>> start Text block

Essentially, with logistic regression, we use odds in the logit model:
\[ \ln\left(\frac{p}{1 - p}\right) = \beta_0 + \beta_1 x_1 \]
Which, when we use algebra to isolate p, gives us the logistic function:
\[ p = \frac{1}{1 + e^{-(\beta_0 + \beta_1 x_1)}} \]
The logit model and logistic function helps ensure our variables are constrained between 0 and 1. To further illustrate how the logistic model, specifically, helps transform our binary variables, the following graph represents the difference between the outputs of an OLS regression and a regression using the logistic function
Figure 1:Logistic curve (blue) mapping linear predictors to probabilities vs. OLS line (red) that can fall outside 0–1. (Brusilovskiy, 2025)
Where the OLS regression allows its line to fall below or exceed the 0 to 1 range, making it impossible to make a sensible probability estimate, the regression line using the logistic function creates a line constrained between 0 and 1, as it does with the logit function, although when using the logit translator the x and y axis are flipped.

>> end Text block
>> start Data section

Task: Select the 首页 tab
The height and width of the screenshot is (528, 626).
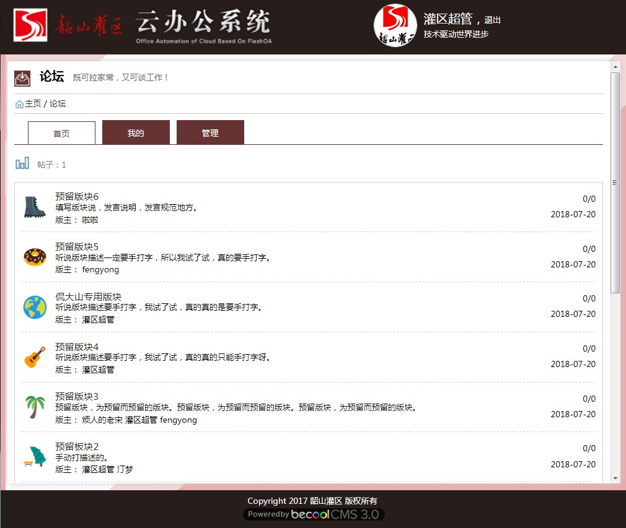Action: (x=61, y=133)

>> end Data section

§ Directives
• A. In Figure 1 of the logistic regression passage, what color is the OLS line?
• B. In the logistic regression passage, rewrite the part that begins at "Where the OLS" and stops after "axis are flipped.", with "sensible" replaced by "reasonable".
• C. List every letter that stands for a variable or coefficient in the two equations of the logistic regression passage. Leave out the constant e.

§ The results
• A. Red

• B.
Where the OLS regression allows its line to fall below or exceed the 0 to 1 range, making it impossible to make a reasonable probability estimate, the regression line using the logistic function creates a line constrained between 0 and 1, as it does with the logit function, although when using the logit translator the x and y axis are flipped.

• C. p, β₀, β₁, x₁